■ Work item: The output is to match the entries below character for character.

■ Records for processing:
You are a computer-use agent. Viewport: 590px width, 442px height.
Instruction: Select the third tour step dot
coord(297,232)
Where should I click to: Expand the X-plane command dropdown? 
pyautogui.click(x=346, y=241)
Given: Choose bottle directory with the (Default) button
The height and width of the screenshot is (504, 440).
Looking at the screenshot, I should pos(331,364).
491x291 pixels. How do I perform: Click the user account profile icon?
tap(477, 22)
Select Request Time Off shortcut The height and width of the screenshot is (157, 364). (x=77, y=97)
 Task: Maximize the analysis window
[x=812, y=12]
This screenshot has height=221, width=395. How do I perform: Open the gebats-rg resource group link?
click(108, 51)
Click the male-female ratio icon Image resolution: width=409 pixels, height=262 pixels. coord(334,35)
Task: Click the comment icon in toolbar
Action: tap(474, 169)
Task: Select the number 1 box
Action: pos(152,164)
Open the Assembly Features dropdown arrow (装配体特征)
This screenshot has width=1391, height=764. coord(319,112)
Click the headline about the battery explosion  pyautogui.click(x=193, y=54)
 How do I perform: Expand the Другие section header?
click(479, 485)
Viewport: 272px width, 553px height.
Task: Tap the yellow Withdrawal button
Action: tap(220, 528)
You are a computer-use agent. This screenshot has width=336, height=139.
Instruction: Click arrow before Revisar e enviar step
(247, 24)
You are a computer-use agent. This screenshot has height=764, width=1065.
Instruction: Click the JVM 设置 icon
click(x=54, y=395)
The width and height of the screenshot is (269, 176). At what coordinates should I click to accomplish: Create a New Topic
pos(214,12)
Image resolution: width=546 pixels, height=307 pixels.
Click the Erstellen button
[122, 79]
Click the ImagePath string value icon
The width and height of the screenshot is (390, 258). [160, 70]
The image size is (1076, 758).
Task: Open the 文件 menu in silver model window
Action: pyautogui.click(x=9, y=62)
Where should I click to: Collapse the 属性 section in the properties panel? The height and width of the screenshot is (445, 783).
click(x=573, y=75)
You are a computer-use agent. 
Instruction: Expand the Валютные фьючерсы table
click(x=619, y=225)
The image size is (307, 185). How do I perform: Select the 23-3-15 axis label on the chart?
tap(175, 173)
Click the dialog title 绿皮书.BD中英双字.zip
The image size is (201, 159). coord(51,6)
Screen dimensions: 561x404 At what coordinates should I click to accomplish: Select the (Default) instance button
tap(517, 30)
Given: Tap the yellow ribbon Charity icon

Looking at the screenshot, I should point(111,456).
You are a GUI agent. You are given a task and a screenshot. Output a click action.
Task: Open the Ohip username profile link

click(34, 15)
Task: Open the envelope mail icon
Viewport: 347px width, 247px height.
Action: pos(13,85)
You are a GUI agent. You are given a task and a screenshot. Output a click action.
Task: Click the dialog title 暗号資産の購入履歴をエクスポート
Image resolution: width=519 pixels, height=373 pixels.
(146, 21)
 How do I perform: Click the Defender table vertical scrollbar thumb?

■ Exercise result:
You are a computer-use agent. Viewport: 590px width, 442px height.
Instruction: Select the third tour step dot
coord(297,232)
Where should I click to: Expand the X-plane command dropdown? 
pyautogui.click(x=346, y=241)
Given: Choose bottle directory with the (Default) button
The height and width of the screenshot is (504, 440).
Looking at the screenshot, I should pos(331,364).
491x291 pixels. How do I perform: Click the user account profile icon?
tap(477, 22)
Select Request Time Off shortcut The height and width of the screenshot is (157, 364). (x=77, y=97)
 Task: Maximize the analysis window
[x=812, y=12]
This screenshot has height=221, width=395. How do I perform: Open the gebats-rg resource group link?
click(108, 51)
Click the male-female ratio icon Image resolution: width=409 pixels, height=262 pixels. coord(334,35)
Task: Click the comment icon in toolbar
Action: tap(474, 169)
Task: Select the number 1 box
Action: pos(152,164)
Open the Assembly Features dropdown arrow (装配体特征)
This screenshot has width=1391, height=764. coord(319,112)
Click the headline about the battery explosion  pyautogui.click(x=193, y=54)
 How do I perform: Expand the Другие section header?
click(479, 485)
Viewport: 272px width, 553px height.
Task: Tap the yellow Withdrawal button
Action: tap(220, 528)
You are a computer-use agent. This screenshot has width=336, height=139.
Instruction: Click arrow before Revisar e enviar step
(247, 24)
You are a computer-use agent. This screenshot has height=764, width=1065.
Instruction: Click the JVM 设置 icon
click(x=54, y=395)
The width and height of the screenshot is (269, 176). At what coordinates should I click to accomplish: Create a New Topic
pos(214,12)
Image resolution: width=546 pixels, height=307 pixels.
Click the Erstellen button
[122, 79]
Click the ImagePath string value icon
The width and height of the screenshot is (390, 258). [160, 70]
The image size is (1076, 758).
Task: Open the 文件 menu in silver model window
Action: pyautogui.click(x=9, y=62)
Where should I click to: Collapse the 属性 section in the properties panel? The height and width of the screenshot is (445, 783).
click(x=573, y=75)
You are a computer-use agent. 
Instruction: Expand the Валютные фьючерсы table
click(x=619, y=225)
The image size is (307, 185). How do I perform: Select the 23-3-15 axis label on the chart?
tap(175, 173)
Click the dialog title 绿皮书.BD中英双字.zip
The image size is (201, 159). coord(51,6)
Screen dimensions: 561x404 At what coordinates should I click to accomplish: Select the (Default) instance button
tap(517, 30)
Given: Tap the yellow ribbon Charity icon

Looking at the screenshot, I should point(111,456).
You are a GUI agent. You are given a task and a screenshot. Output a click action.
Task: Open the Ohip username profile link

click(34, 15)
Task: Open the envelope mail icon
Viewport: 347px width, 247px height.
Action: pos(13,85)
You are a GUI agent. You are given a task and a screenshot. Output a click action.
Task: Click the dialog title 暗号資産の購入履歴をエクスポート
Image resolution: width=519 pixels, height=373 pixels.
(146, 21)
 How do I perform: Click the Defender table vertical scrollbar thumb?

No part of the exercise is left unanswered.